Family and friends of Jaime Gonzalez Jr. reacted with anger and grief Wednesday as details began to emerge of his fatal shooting by Brownsville, Texas police earlier that day. News of the shooting has shocked this largely Latino working class community directly across the Rio Grande from Mexico.
The 15-year-old boy was shot multiple times at Cummings Middle School just after 8 a.m. Wednesday after police officers responded to calls from school administrators reporting that the eighth-grader had a gun. The weapon turned out to be an air-powered pellet gun, not a firearm.
Gonzalez was taken to Valley Baptist Medical Center, where he was pronounced dead. A judge has ordered an autopsy.
At a press conference Wednesday afternoon, Orlando Rodriquez, interim chief of the Brownsville Police Department, said that two officers fired three shots with assault rifles, hitting the young man at least twice. One of these shots struck him in the back of the head. Jaime Gonzalez Sr., the boy’s father, quoted by the Washington Post, asked, “Why was so much excess force used on a minor? Three shots. Why not one that would bring him down?”
Gonzales Sr. and his wife Norvala were both at work at the time of the incident. “We’re all suffering,” he told the South Texas Monitor. “His mom is destroyed. She’s with family right now.” Norvala Gonzales, the boy’s stepmother, was the only mother he had known.
According to initial reports, the younger Gonzalez had apparently gotten into a fight with another student just before school began and then began brandishing a weapon, prompting school officials to call the police. Brownsville police have so far not released the 911 call.

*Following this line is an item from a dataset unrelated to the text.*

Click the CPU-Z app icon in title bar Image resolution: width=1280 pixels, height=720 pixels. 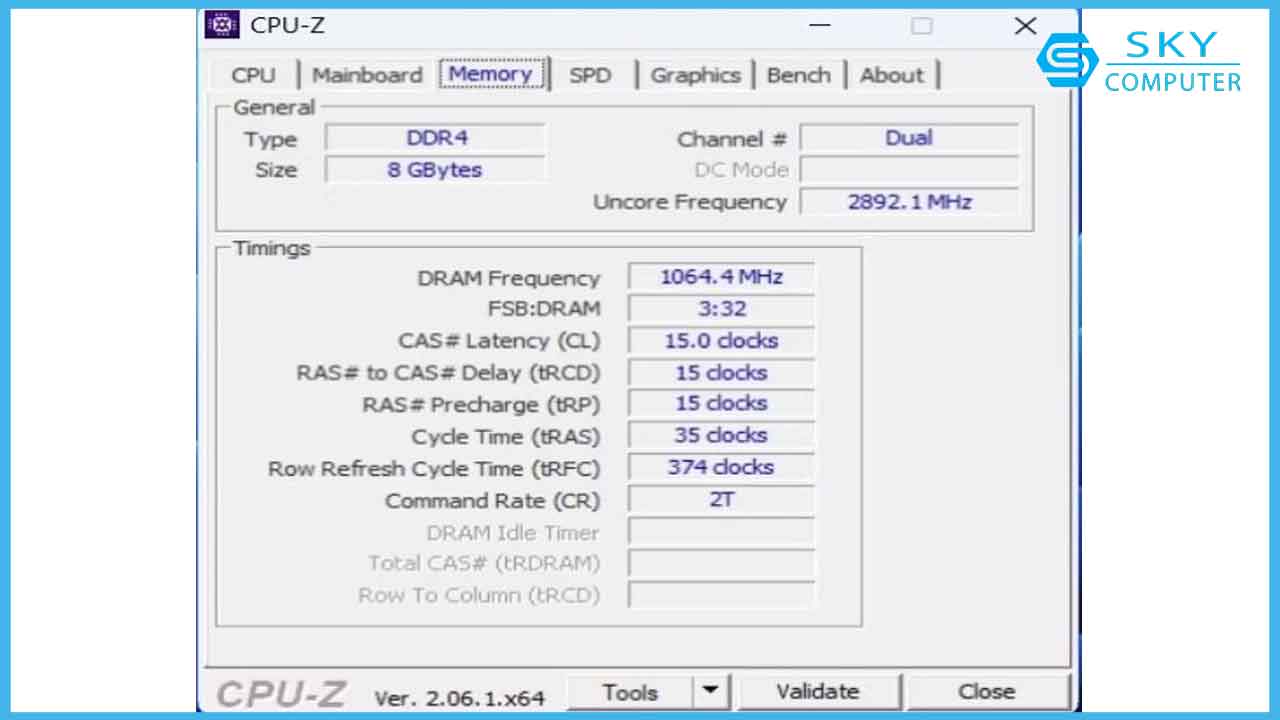[x=222, y=25]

The police account of the sniper-style shooting sounds like the taking down of a terror suspect. According to police radio recordings referred to by the interim police chief, police entered the school and shouted that they saw the boy with what appeared to be a firearm. A police officer yells, “Take him out!” and then the sound of fired shots reverberates on the radio call. An officer then states, “Subject shot.”
The school was immediately locked down and students were held in their classrooms until police gave the all-clear. The students were eventually bused to a nearby high school and frantic parents were finally able to pick them up several hours later.

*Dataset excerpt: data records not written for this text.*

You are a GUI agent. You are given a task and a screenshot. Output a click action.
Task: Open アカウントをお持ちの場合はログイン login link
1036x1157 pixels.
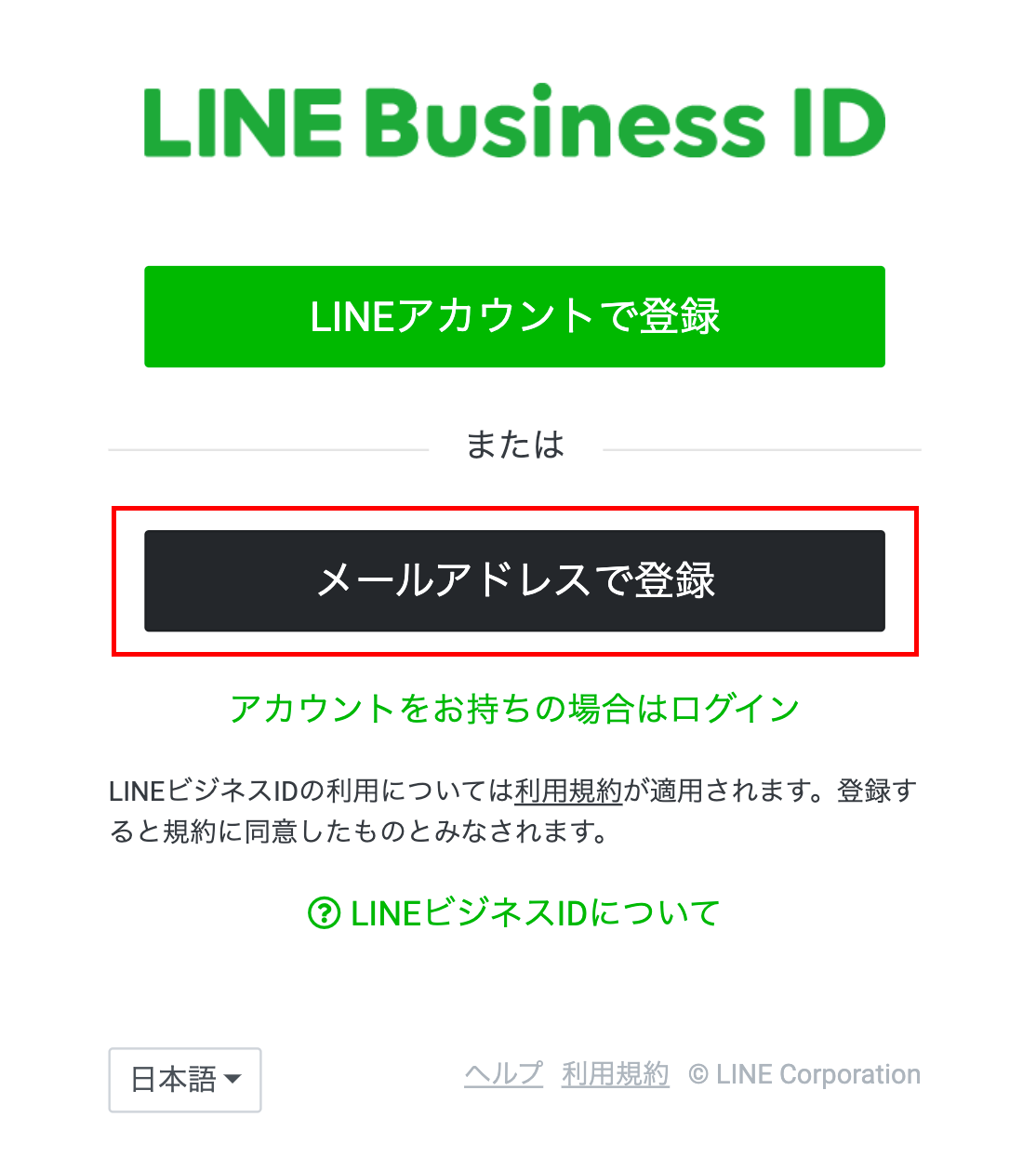click(514, 709)
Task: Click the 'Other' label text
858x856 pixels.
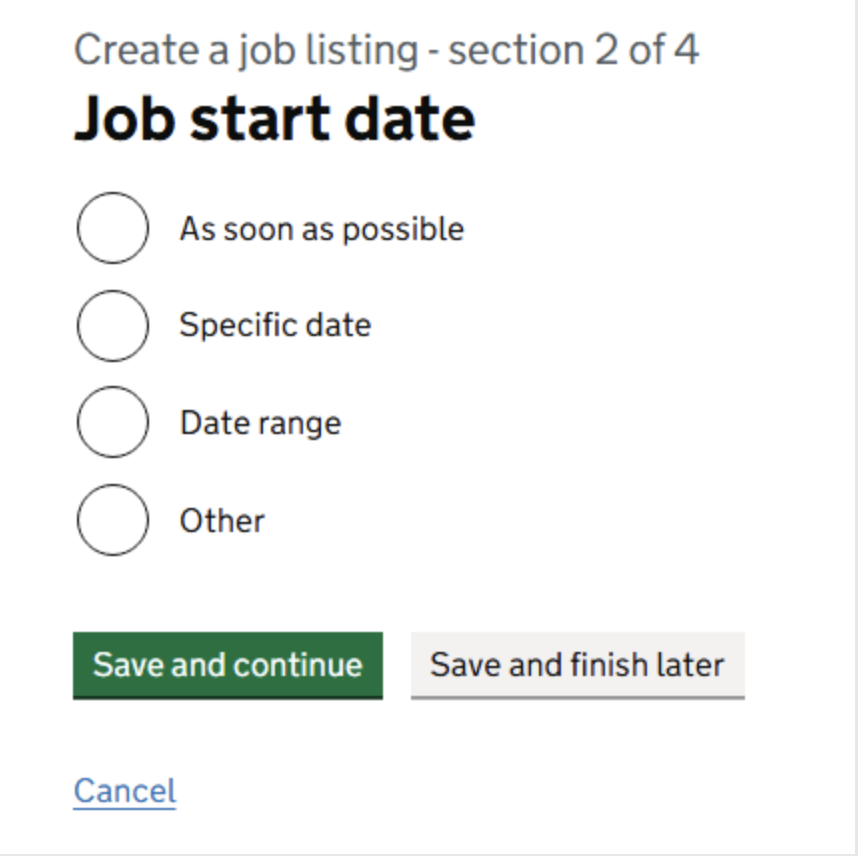Action: point(221,520)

Norma Navarro, Jaime Gonzalez’s godmother, spoke out against the teen’s shooting Wednesday afternoon. Through tears, she said, “Both principals went to the mother a week ago and told her, ‘Jaime is an excellent student. He’s a great person. His grades are real good and we’re all real proud of him,’ So how can they come and say that he’s a terrible kid?”
According to the Monitor, Navarro says that at the time of the shooting, Jaime’s stepmother, who does not speak English, was taken to a municipal court and asked to sign paperwork. The Monitor reports, “At that time she [Norvala] was not yet aware that her son had been fatally shot, Navarro said. Navarro alleged that the mother was told the paperwork would release the officer involved in the shooting of any ‘charges’ or responsibility.”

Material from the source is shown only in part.